• [YOUR ASSIGNMENT] Each line from the one containing "Click the removed" to the end of the records should be copied exactly, and no other line.

--- RECORDS Enclosed Below ---

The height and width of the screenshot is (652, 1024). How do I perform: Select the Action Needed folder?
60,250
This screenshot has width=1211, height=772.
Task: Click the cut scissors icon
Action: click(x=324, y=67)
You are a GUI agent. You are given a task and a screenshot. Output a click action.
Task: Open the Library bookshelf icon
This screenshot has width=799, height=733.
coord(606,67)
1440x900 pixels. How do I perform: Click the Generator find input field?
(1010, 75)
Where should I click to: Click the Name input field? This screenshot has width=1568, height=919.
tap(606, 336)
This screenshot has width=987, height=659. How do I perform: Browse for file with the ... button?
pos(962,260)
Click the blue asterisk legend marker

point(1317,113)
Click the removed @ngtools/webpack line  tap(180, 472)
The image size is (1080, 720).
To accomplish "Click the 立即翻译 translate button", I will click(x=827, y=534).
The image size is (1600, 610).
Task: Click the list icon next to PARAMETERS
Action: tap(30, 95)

--- End of Enclosed RECORDS ---

• [THE ANSWER]
Click the removed @ngtools/webpack line  tap(180, 472)
The image size is (1080, 720).
To accomplish "Click the 立即翻译 translate button", I will click(x=827, y=534).
The image size is (1600, 610).
Task: Click the list icon next to PARAMETERS
Action: tap(30, 95)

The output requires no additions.